* START RECORDS *

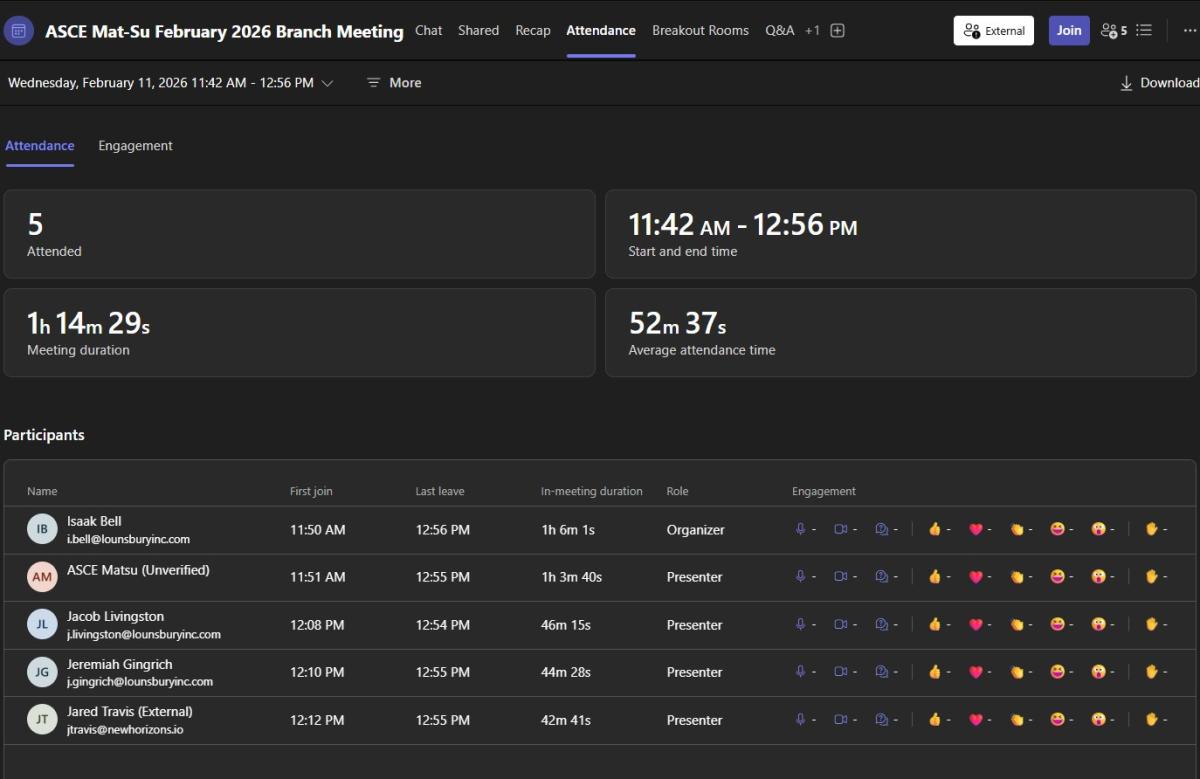This screenshot has height=779, width=1200.
Task: Click the microphone icon in Isaak Bell's row
Action: point(800,529)
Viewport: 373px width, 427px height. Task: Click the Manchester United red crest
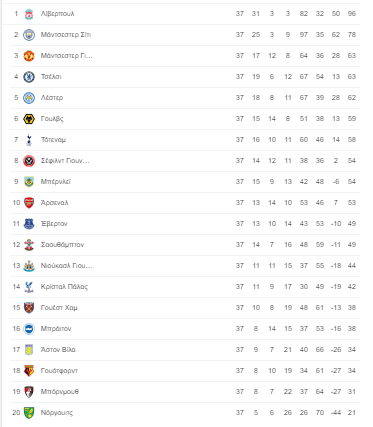[x=29, y=56]
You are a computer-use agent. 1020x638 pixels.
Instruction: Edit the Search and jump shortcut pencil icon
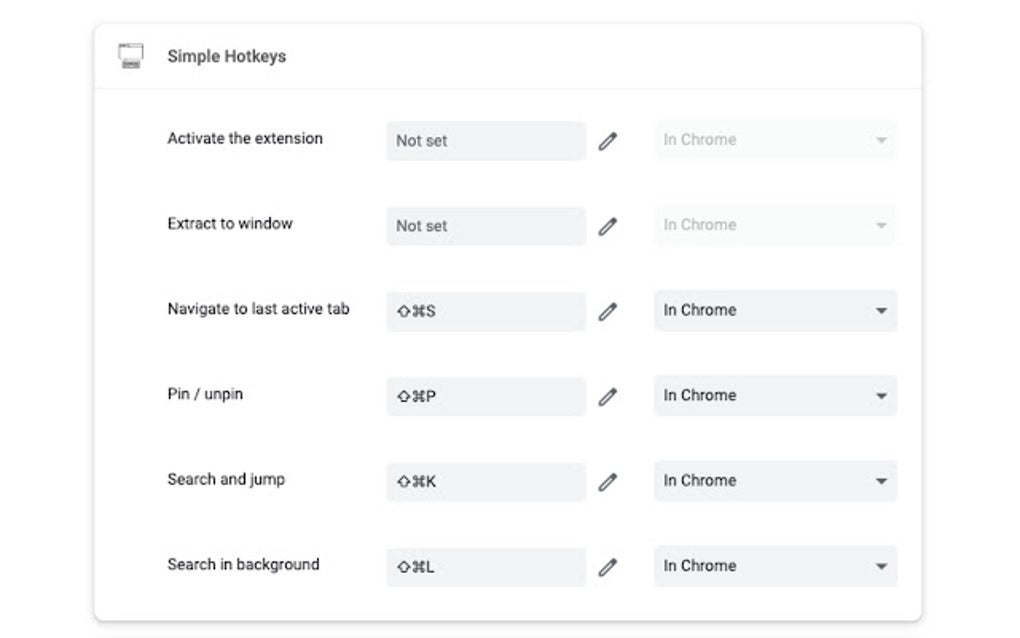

* END RECORDS *

▶ **WHAT THIS TASK INVOLVES**
Rewrite the listing above, replacing "Instruction" with "Goal" and keeping all other text unchanged. Leave out the pictures.

▶ **RESPONSE**
This screenshot has height=779, width=1200.
Task: Click the microphone icon in Isaak Bell's row
Action: point(800,529)
Viewport: 373px width, 427px height. Task: Click the Manchester United red crest
[x=29, y=56]
You are a computer-use agent. 1020x638 pixels.
Goal: Edit the Search and jump shortcut pencil icon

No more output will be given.